Por lo tanto, como nuevas recreaciones de nosotros mismos, se nos ha dado un plan original, un propósito y un destino. Por lo tanto, vida abundante es hallada donde antes había esterilidad. De manera similar, donde no había un propósito, un destino designado y otorgado por Dios nos espera. Recuerda que una vez Dios le dijo al profeta Jeremías que sus planes para nosotros son de bienestar, darnos un futuro y una esperanza sólida (Jeremías 29:11). ¿No es sorprendente saber que Dios planeó nuestro destino por adelantado? Jesús dijo: “Voy a preparar un lugar para que ustedes descansen. Y cuando todo esté listo, volveré y los llevaré a mí mismo para que estén donde estoy Yo” (Juan 14: 2). Esto, por lo tanto, implica que nuestro destino es pasar la eternidad con Jesús delante de la presencia del Padre. Además, tenemos un destino cuyo solo conocimiento debe producir en nosotros una fuerte resolución para hacer esas buenas obras que él planeó de antemano para nosotros, no solo con excelencia sino con amor, llenos de compasión, y colmados de gracia hacia el quebrantado.

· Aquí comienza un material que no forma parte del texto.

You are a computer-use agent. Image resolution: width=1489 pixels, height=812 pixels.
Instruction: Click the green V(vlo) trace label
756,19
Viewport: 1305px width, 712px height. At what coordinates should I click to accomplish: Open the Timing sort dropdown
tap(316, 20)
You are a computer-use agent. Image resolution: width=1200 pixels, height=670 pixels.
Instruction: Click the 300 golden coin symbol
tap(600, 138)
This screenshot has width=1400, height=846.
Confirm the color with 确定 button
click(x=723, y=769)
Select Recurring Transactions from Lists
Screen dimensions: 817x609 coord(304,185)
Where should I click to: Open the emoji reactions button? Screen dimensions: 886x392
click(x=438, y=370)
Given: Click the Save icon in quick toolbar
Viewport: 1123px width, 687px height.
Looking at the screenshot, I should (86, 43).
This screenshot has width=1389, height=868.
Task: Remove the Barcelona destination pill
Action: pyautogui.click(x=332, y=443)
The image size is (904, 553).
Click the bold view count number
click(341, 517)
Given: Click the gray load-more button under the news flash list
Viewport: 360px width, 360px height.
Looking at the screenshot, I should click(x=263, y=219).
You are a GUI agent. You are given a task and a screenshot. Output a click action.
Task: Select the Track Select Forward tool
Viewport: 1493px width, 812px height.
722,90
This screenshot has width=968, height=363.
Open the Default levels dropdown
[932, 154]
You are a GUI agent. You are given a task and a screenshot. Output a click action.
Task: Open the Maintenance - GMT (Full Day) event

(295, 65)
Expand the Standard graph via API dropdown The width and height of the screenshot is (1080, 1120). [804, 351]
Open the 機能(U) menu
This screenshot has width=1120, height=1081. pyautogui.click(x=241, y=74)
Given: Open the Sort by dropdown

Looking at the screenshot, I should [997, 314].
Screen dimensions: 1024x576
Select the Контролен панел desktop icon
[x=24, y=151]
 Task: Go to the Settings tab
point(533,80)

Así, a medida que experimentemos la gracia y misericordia de Dios de primera mano, estaremos listos para extenderlo a aquellos que lo necesitan desesperadamente.

Obviamente, “Nos hemos convertido en su poesía… una gente recreada…” Esta frase debería hacer que te hagas algunas preguntas tales como, ¿qué producen estas palabras en mí?  ¿que resuena en tu espíritu cuando consideras el hecho de que tú eres el poema de Dios para un mundo roto y perdido? ¿Se estremece tu corazón ante la realidad de que has sido recreado para cumplir el destino perfecto y único de Dios para tu vida?